▶ Exercise details: Rewrite the data below as a JSON list of strings, one string per line with blank lines omitted. Begin at the line that contains "You are a GUI", continue through the end of the data, and leave the pictures out.

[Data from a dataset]
——————

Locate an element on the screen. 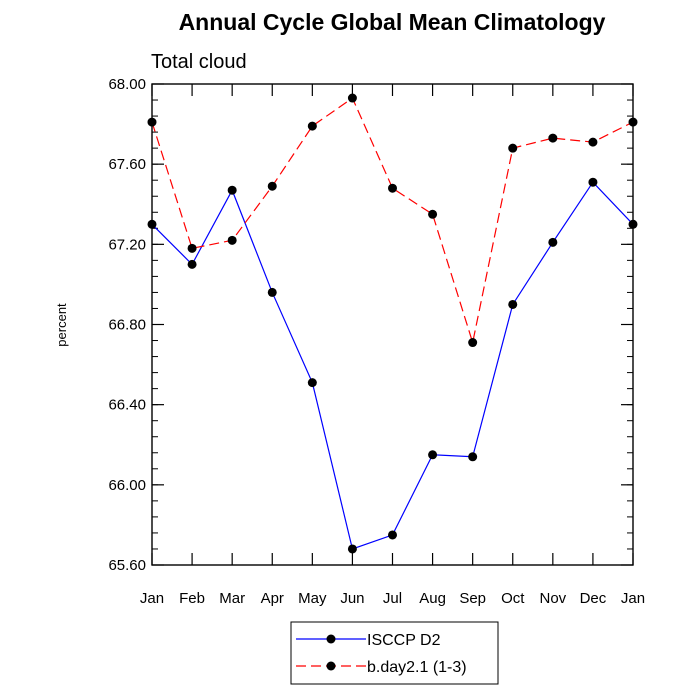  x-tick-label: Mar is located at coordinates (232, 598).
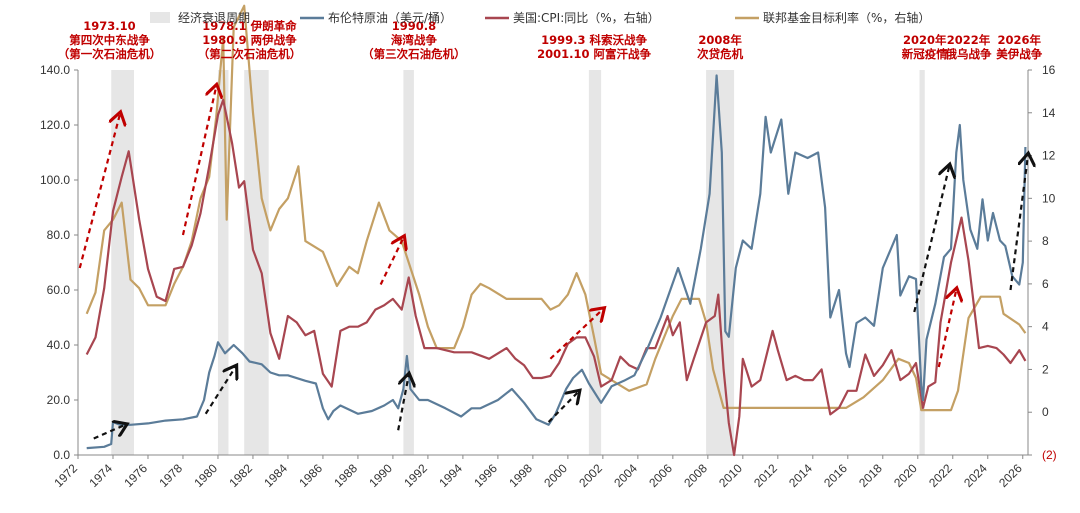  I want to click on annotation-line: 1980.9 两伊战争, so click(250, 40).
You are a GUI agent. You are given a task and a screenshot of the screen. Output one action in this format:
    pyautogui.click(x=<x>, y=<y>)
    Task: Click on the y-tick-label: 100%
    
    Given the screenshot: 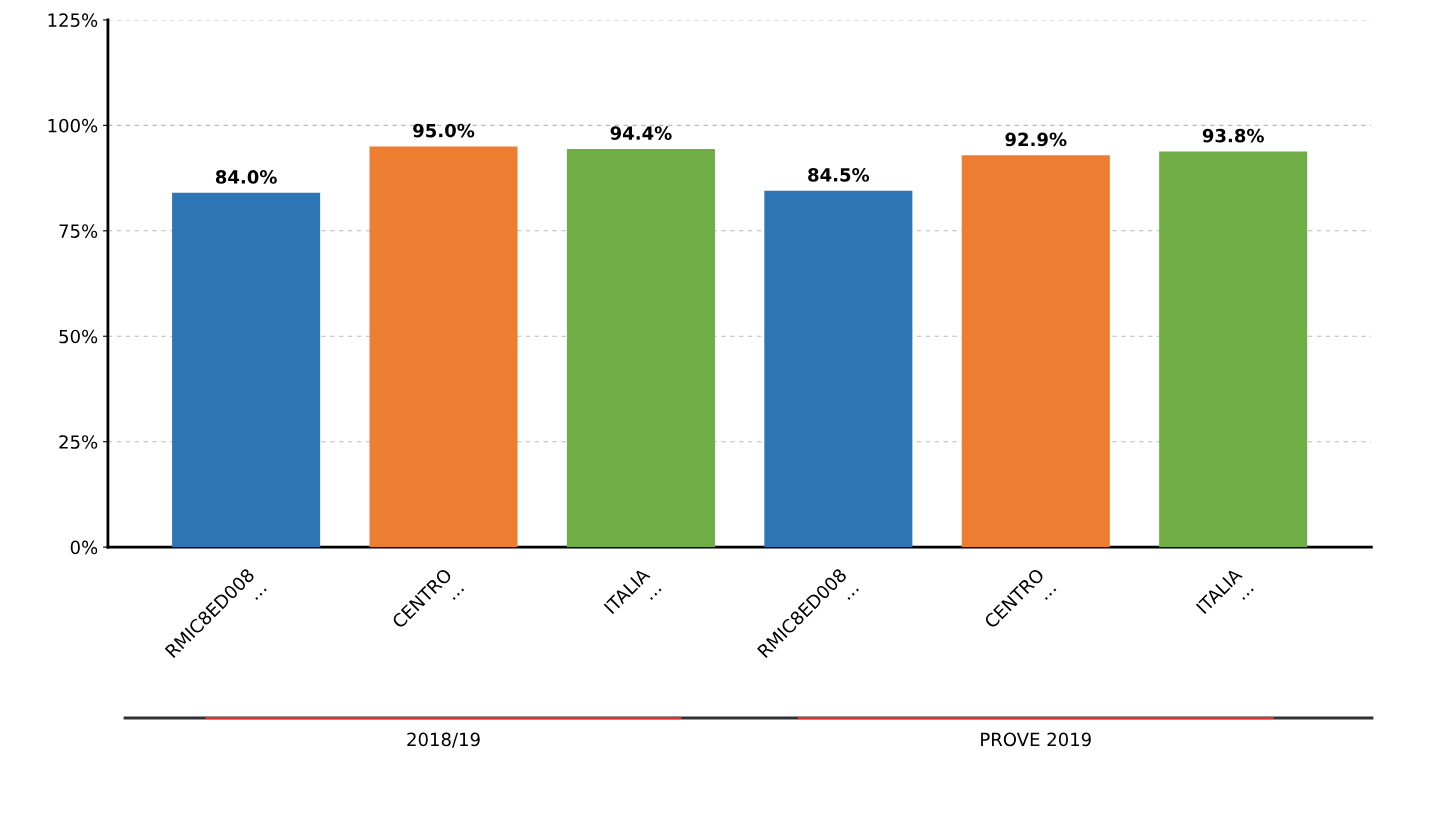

——————

▶ Expected answer:
[
  "You are a GUI agent. You are given a task and a screenshot of the screen. Output one action in this format:",
  "    pyautogui.click(x=<x>, y=<y>)",
  "    Task: Click on the y-tick-label: 100%",
  "    Given the screenshot: "
]